--- TASK STATEMENT ---
Type out all the records once more, exactly.

<<<<

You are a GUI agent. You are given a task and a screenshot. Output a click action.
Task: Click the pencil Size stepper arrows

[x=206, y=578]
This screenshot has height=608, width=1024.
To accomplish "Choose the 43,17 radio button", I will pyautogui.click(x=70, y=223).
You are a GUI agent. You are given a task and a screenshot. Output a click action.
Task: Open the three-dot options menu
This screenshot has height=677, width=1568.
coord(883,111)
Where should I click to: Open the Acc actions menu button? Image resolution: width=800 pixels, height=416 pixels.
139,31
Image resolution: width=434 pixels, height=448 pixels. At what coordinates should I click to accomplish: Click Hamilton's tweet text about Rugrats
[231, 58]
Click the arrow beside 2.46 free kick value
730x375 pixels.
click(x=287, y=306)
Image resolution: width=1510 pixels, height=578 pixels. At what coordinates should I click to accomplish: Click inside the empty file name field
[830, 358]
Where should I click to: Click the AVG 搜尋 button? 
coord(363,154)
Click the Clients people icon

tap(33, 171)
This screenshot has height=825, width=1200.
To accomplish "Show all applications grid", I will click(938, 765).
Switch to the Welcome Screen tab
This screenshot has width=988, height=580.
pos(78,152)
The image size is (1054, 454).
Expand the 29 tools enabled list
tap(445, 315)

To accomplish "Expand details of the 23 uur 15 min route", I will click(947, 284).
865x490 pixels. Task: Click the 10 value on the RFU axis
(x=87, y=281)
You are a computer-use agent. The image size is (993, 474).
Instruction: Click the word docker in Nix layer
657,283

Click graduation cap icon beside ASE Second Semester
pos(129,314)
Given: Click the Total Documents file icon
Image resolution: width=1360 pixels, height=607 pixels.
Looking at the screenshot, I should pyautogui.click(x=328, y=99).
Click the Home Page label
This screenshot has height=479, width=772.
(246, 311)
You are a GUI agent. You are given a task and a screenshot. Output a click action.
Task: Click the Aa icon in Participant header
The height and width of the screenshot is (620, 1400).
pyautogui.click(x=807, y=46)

>>>>

--- ANSWER SPACE ---
You are a GUI agent. You are given a task and a screenshot. Output a click action.
Task: Click the pencil Size stepper arrows

[x=206, y=578]
This screenshot has height=608, width=1024.
To accomplish "Choose the 43,17 radio button", I will pyautogui.click(x=70, y=223).
You are a GUI agent. You are given a task and a screenshot. Output a click action.
Task: Open the three-dot options menu
This screenshot has height=677, width=1568.
coord(883,111)
Where should I click to: Open the Acc actions menu button? Image resolution: width=800 pixels, height=416 pixels.
139,31
Image resolution: width=434 pixels, height=448 pixels. At what coordinates should I click to accomplish: Click Hamilton's tweet text about Rugrats
[231, 58]
Click the arrow beside 2.46 free kick value
730x375 pixels.
click(x=287, y=306)
Image resolution: width=1510 pixels, height=578 pixels. At what coordinates should I click to accomplish: Click inside the empty file name field
[830, 358]
Where should I click to: Click the AVG 搜尋 button? 
coord(363,154)
Click the Clients people icon

tap(33, 171)
This screenshot has height=825, width=1200.
To accomplish "Show all applications grid", I will click(938, 765).
Switch to the Welcome Screen tab
This screenshot has width=988, height=580.
pos(78,152)
The image size is (1054, 454).
Expand the 29 tools enabled list
tap(445, 315)

To accomplish "Expand details of the 23 uur 15 min route", I will click(947, 284).
865x490 pixels. Task: Click the 10 value on the RFU axis
(x=87, y=281)
You are a computer-use agent. The image size is (993, 474).
Instruction: Click the word docker in Nix layer
657,283

Click graduation cap icon beside ASE Second Semester
pos(129,314)
Given: Click the Total Documents file icon
Image resolution: width=1360 pixels, height=607 pixels.
Looking at the screenshot, I should pyautogui.click(x=328, y=99).
Click the Home Page label
This screenshot has height=479, width=772.
(246, 311)
You are a GUI agent. You are given a task and a screenshot. Output a click action.
Task: Click the Aa icon in Participant header
The height and width of the screenshot is (620, 1400).
pyautogui.click(x=807, y=46)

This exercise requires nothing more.